Ce sont trois raisons différentes. La première, ça remonte à 2005, l’éditeur m’avait dit « banco pour un Spirou mais trouve un bon scénariste ». C’est là que j’avais proposé à Émile Bravo de faire un scénario. Lui ne connaissait pas trop l’univers de Spirou, il avait une vision très vintage, beaucoup plus que la mienne, qui l’était aussi un peu puisque je me référais aux Spirou de Franquin et lui aux Spirou de Jijé. Donc, il me parlait de Poildur, il me parlait de tous ces personnages-là dans Quatre aventures de Spirou et Fantasio… Et moi je lui parlais de QRN sur Bretzelburg. Mais Émile s’en fiche de QRN sur Bretzelburg, ce n’est pas ce qui l’intéresse. Donc, on était en décalage : graphiquement, ça ne l’intéressait pas d’utiliser ce style et moi, scénaristiquement, je ne m’y retrouvais pas dans ces volontés de mettre en scène des personnages comme Poildur, par exemple. Alors j’ai pensé à Yann parce que j’ai toujours adoré son travail. Il a fait des albums vraiment formidables que je relis encore maintenant, comme Yoyo, La Patrouille des Libellules… Bob Marone, c’est ma série fétiche. Et puis le premier Les Innommables… Fabuleux. Donc j’ai co-scénarisé avec Yann : il écrivait la trame, je proposais un découpage, il intervenait dessus et on se rééquilibrait comme ça. Ensuite, pour le deuxième avec Fred Neidhardt, c’est lié au fait qu’au bout d’un certain temps, j’avais fini ma série Maki, qui ne se vendait pas assez, et avec l’éditeur Frédéric Niffle on s’est dit « pourquoi pas un nouveau Spirou ? ».
L’idée de Fred Neidhardt est venue tout de suite ?
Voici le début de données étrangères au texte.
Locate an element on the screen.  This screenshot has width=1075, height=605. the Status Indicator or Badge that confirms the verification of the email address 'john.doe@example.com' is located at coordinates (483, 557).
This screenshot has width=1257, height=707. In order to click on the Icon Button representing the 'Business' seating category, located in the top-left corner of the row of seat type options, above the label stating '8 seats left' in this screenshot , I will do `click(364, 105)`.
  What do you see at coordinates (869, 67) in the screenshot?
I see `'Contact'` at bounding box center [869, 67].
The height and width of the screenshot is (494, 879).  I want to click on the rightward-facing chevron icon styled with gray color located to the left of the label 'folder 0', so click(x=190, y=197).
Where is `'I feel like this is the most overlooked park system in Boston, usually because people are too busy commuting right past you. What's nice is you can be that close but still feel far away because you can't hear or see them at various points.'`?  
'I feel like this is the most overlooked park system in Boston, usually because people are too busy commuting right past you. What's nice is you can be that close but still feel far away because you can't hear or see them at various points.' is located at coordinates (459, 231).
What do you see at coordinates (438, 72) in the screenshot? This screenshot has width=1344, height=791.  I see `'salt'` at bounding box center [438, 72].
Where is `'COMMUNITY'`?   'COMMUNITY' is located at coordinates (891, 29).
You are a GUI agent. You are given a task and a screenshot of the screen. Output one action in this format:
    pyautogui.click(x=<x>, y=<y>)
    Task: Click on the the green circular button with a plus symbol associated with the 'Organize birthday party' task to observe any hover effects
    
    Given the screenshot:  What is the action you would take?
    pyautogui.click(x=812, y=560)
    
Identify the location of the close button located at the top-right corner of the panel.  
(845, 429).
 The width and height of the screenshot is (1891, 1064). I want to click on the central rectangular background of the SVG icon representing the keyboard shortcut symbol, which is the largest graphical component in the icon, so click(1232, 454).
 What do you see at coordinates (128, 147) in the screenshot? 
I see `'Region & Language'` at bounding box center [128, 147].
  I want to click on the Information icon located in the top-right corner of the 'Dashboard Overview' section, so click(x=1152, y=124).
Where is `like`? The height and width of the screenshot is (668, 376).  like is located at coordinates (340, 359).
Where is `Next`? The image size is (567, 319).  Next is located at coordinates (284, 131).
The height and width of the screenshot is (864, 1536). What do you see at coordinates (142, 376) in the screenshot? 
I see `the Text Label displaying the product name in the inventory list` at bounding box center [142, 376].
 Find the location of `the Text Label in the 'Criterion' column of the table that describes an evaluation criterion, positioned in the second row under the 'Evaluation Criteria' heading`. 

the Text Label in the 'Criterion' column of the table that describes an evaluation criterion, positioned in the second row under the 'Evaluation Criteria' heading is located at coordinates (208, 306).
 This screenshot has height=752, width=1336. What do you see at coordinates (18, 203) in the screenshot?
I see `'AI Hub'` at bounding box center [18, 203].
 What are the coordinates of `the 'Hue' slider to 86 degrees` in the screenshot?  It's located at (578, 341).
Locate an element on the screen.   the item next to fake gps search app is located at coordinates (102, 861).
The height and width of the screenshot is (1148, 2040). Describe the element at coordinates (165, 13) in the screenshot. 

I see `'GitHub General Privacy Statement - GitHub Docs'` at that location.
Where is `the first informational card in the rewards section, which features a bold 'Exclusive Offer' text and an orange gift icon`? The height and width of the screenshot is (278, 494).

Non. Frédéric Niffle m’a proposé un scénariste. Il m’a écrit une histoire dont je n’avais pas du tout envie. C’était une mise en abyme du personnage qui ne collait pas du tout avec mes attentes. Mais il n’a pas voulu en changer une virgule. Fred Neidhardt avait lui aussi eu connaissance de ce scénario. Ça lui est tombé des mains et il a dit « dans ces cas-là, moi aussi je peux écrire un Spirou ». C’est vraiment ça, le déclic. Jusqu’alors, il n’avait pas cette confiance, il ne se sentait pas légitime. Et donc j’ai rigolé parce que, pour moi, c’était normal qu’on fasse appel à un scénariste qui vendait beaucoup. Et, là, avec Fred Neidhardt, c’était aller au casse-pipe (rires). il a écrit le synopsis de Spirou chez les Soviets et ça a été le coup de foudre de l’éditeur : « mais c’est super bien, oui, oui, bien sûr, etc. » Fred m’avait dit avant ça : « si l’éditeur accepte, est-ce que tu le feras ? » J’étais sûr qu’ils n’accepteraient pas donc j’avais dit « oui, bien sûr » (rires). Je me suis retrouvé devant le fait accompli.
Excellent. Et pour la réalisation, vous avez fonctionné comment ?
Pour Spirou chez les Soviets, on a rapidement utilisé une technique de ping-pong où, quand des séquences ne me plaisaient pas, je les réécrivais et lui ré-intervenait par-dessus. Mais généralement – et ça a été le cas un tout petit peu aussi dans Le Trésor de San Inferno – quand des trucs coincent, je propose une réécriture et j’ai cette tendance à jouer le script doctor en fait. J’ai la chance de pouvoir découvrir le scénario en direct et d’être un premier œil. Ensuite, je fais mes contre-propositions. Ce n’est pas évident parce qu’il faut s’adapter au scénariste. Quand je fais une contre-proposition à Lewis Trondheim, il faut que je scénarise façon Lewis Trondheim. Quand je fais une proposition à Fred Neidhardt, il faut aussi que ça lui plaise. Donc, en fin de compte, c’est rigolo. Et c’est à la marge, pas sur des séquences essentielles. Parfois, ça peut être des petites séquences entières mais ça garde le sens. Lewis me disait « tant que tu changes mais que le fond est le même, que le sens est le même, il n’y a pas de souci ». Je peux rajouter des gags, je peux modifier certaines choses.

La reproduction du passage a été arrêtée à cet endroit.